**SOURCE**
Using DIETClassifier with ConveRT and Transfomer based featurizers

Hi everyone,

Rasa 1.8 has brought a lot of changes, and new goodies! While I’m extremely grateful to the team for enabling Transformer based featurizers and added new classifiers, there is minimal information on how best to use these.

So, my questions from the forum are:

  1. The all new DIETClassifier. Apart from the config provided in the migration guide, do we know anything about setting the parameters? How many transformer layers, how many heads, any empirical evidence as to why?
  2. How does the new DIETClassifier is best to be combined with different featurizers? e.g. if I have a ConveRT featurizer vs BERT vs regular old CountVectorsFeaturizer should I change DIET params and how?

Once again I’m grateful for the Rasa team, but with the lack of a whitepaper or a results comparison upgrading to new features is becoming a mini-thesis topic now :smiley:

Thanks, Thusitha

We are exploring all abilities of DIET ourselves and preparing blogposts and better documentation about it.

The defaults provided are the ones that we found works best, but depending on the amount of data you have, I would try to tweak transformer_size and number_of_transformer_layers, also try turning on use_masked_language_model if you use CountVectorsFeaturizer.

Regarding different featurizers, it depends on the domain of your data. We found that most of the time a combination of ConveRT (if your data is in English) and CountVectorsFeaturizer (one of our default pipelines) works quite well.

1 Like

The DIETClassifier and supported hyperparameters are described on the Components page here.

1 Like

Thanks, saw that. A CV round takes around 1 hr for our dataset, so limiting the parameter set for a param search is the only option we have. @Ghostvv’s comments help and we would work in this direction. The problem we faced was as soon as we upgraded based on the default parameters mentioned in the upgrade guide, our performance from the previous V1.6.1 configs went down.

could you post comparison performance numbers?

Hi guys, the videos were great. After some experimentation we got stuff to work more or less. Thanks!

Could you elaborate on what steps you took here?

Well mainly,

  • Changing the sparsity level in the fully connected layer. There was no sparsity in v1.6.1 Embedding IntentClassifier. I figured this out the hard way.
  • Changed back to CRFEntityExtractor despite the warning. DIET was giving me false matches. For entities, false positives are extremely bad for me. I just want the entity extractor not be fancy, but identify an entity I mark in the nlu training examples correctly. CRFEntityExtractor does that, and I’m happy with it. Hope it wont be taken down in v2.0. (i can copy the code and create a custom component if it happens :smiley: )
  • Having multiple transformer layers in the DIET was slowing down inference. Reduced it to 1 and set the sparsity to a lower level.
1 Like

**PROVIDED INFORMATION**
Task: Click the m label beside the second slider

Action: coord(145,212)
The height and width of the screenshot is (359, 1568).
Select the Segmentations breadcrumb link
==
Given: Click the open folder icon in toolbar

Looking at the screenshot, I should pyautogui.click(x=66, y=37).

**TASK LIST**
A) Please repeat the DIETClassifier thread word for word, from "Thanks, saw that." up to and including "configs went down.".
B) In the DIETClassifier thread, turn the paragraph that begins "The defaults provided are" into a short bulleted list that keeps its main facts.

**RESPONSES IN ORDER**
A)
Thanks, saw that. A CV round takes around 1 hr for our dataset, so limiting the parameter set for a param search is the only option we have. @Ghostvv’s comments help and we would work in this direction. The problem we faced was as soon as we upgraded based on the default parameters mentioned in the upgrade guide, our performance from the previous V1.6.1 configs went down.

B)
- The provided defaults are the settings found to work best.
- Depending on how much data you have, try tweaking transformer_size and number_of_transformer_layers.
- If you use CountVectorsFeaturizer, also try turning on use_masked_language_model.